Курс рассказывает об истории становления сибиреведения (североведения). То, что мы знаем как британскую социальную (или американскую культурную) антропологию, в Центральной и Восточной Европе когда-то четко разделялось на две науки: по-немецки это
Volkskunde и
Völkerkunde, изучение своего народа и изучение других. В России, как и везде, во второй половине XIX века появилось две этнографии: первая – исследования русского крестьянства как собственного прошлого, как поиски корней, как «изобретение традиции» и ее музеификация – то есть как хорошо знакомые нам элементы строительства нации; вторая – исследования «Другого». Для России это прежде всего исследование сибирских и северных народов. Эта «вторая этнография» выросла в первые два десятилетия 20 века в Петербурге/Петрограде/Ленинграде благодаря усилиям «этнографов поневоле» – политических ссыльных, массово отправлявшихся в Сибирь и на Север в середине 1880-х годов. Однако менее известно, откуда эти исследователи-«народники» черпали свои идеи.

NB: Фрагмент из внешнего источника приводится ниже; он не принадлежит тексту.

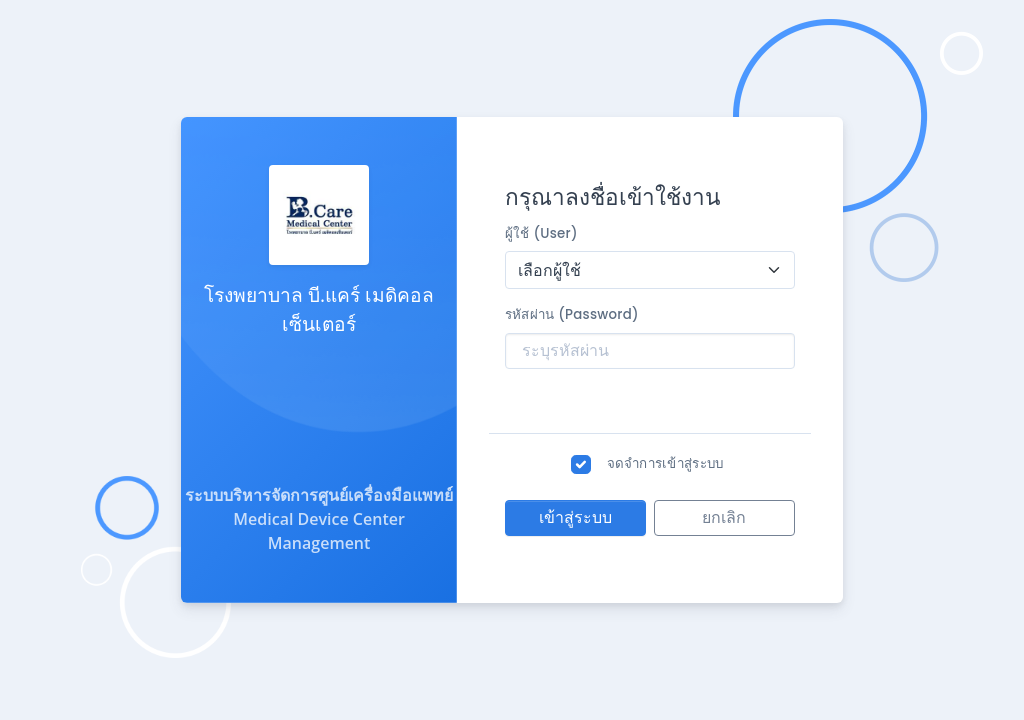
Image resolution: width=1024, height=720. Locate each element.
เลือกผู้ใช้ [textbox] (549, 270)
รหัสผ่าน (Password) (572, 314)
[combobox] (650, 270)
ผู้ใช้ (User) (541, 233)
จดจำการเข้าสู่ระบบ (665, 463)
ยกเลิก (724, 517)
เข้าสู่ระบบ (575, 517)
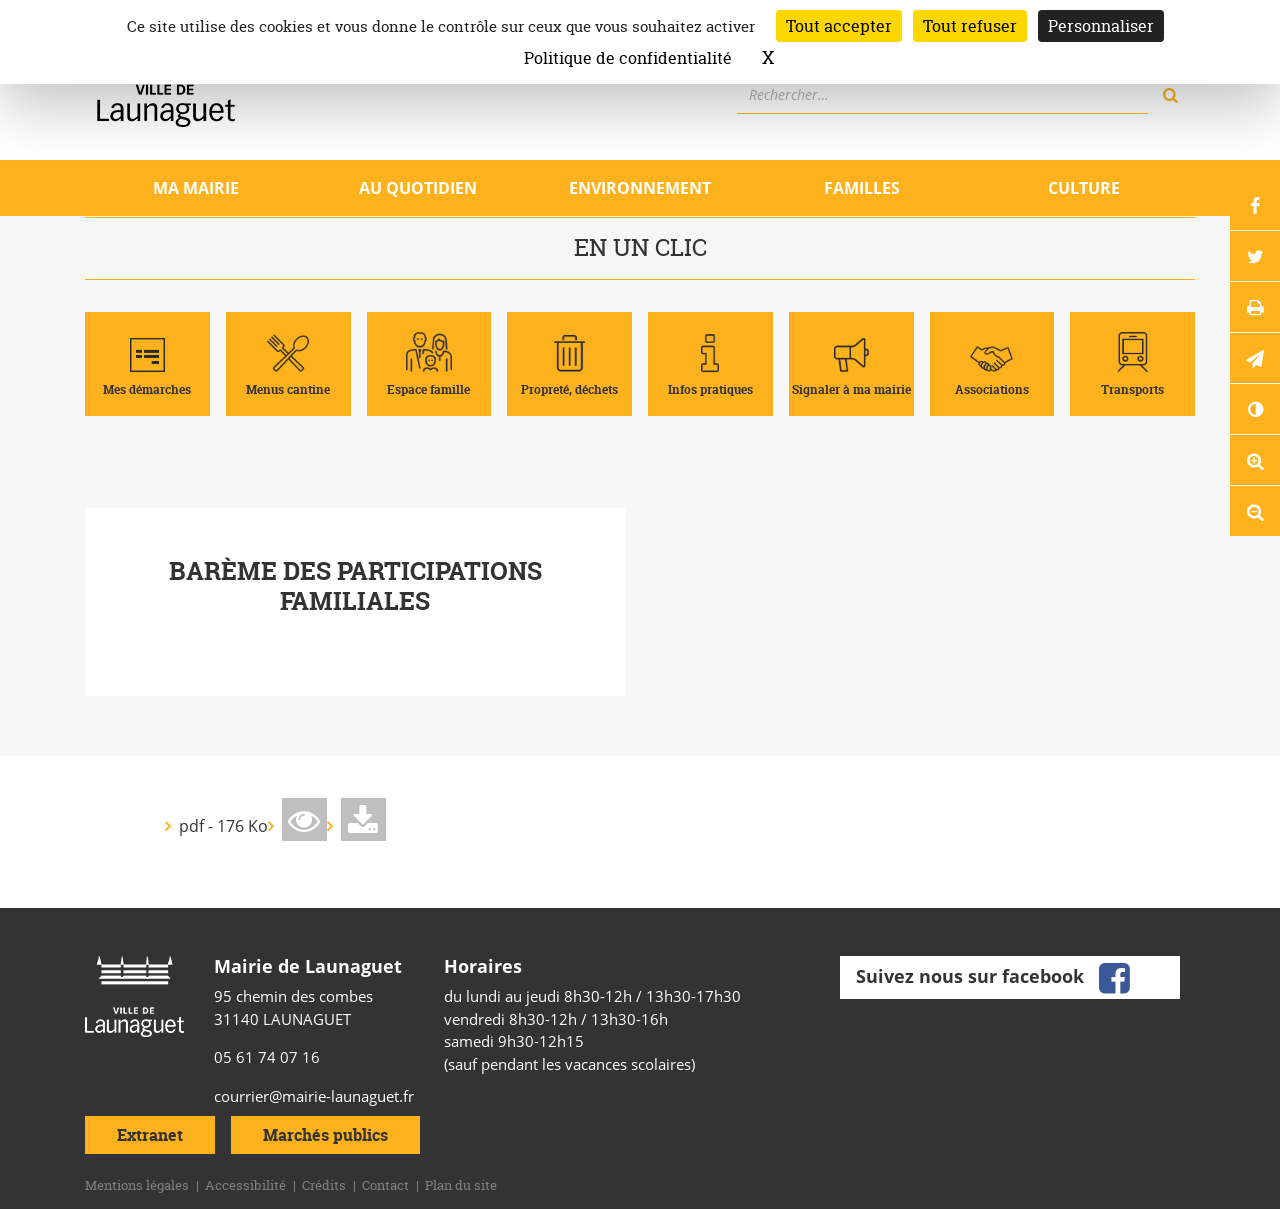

Какие идеи лежали в основе ранних этнографических исследований Сибири и Севера? Какую идеологию ее создатели передали (или старались передать) в 1920-30-е годы своим ученикам? Не подлежит сомнению, что «многие эксперты, привлеченные советской властью для разработки различных аспектов национальной политики, профессионально сформировались в дореволюционный период» (Миллер 2008) – но как конкретно происходил этот процесс в случае сибиреведения? Как эволюционировали идеи его создателей? Как их научные идеи соотносились с «официальной советской этнографией» на службе строительства советской империи, так блестяще описанной в работах Терри Мартина и Франсины Хирш? Наконец, как могла бы выглядеть российская этнография 20 века, если бы "петербургская школа" не была пресечена в середине 1930-х годов, а получила возможность развития?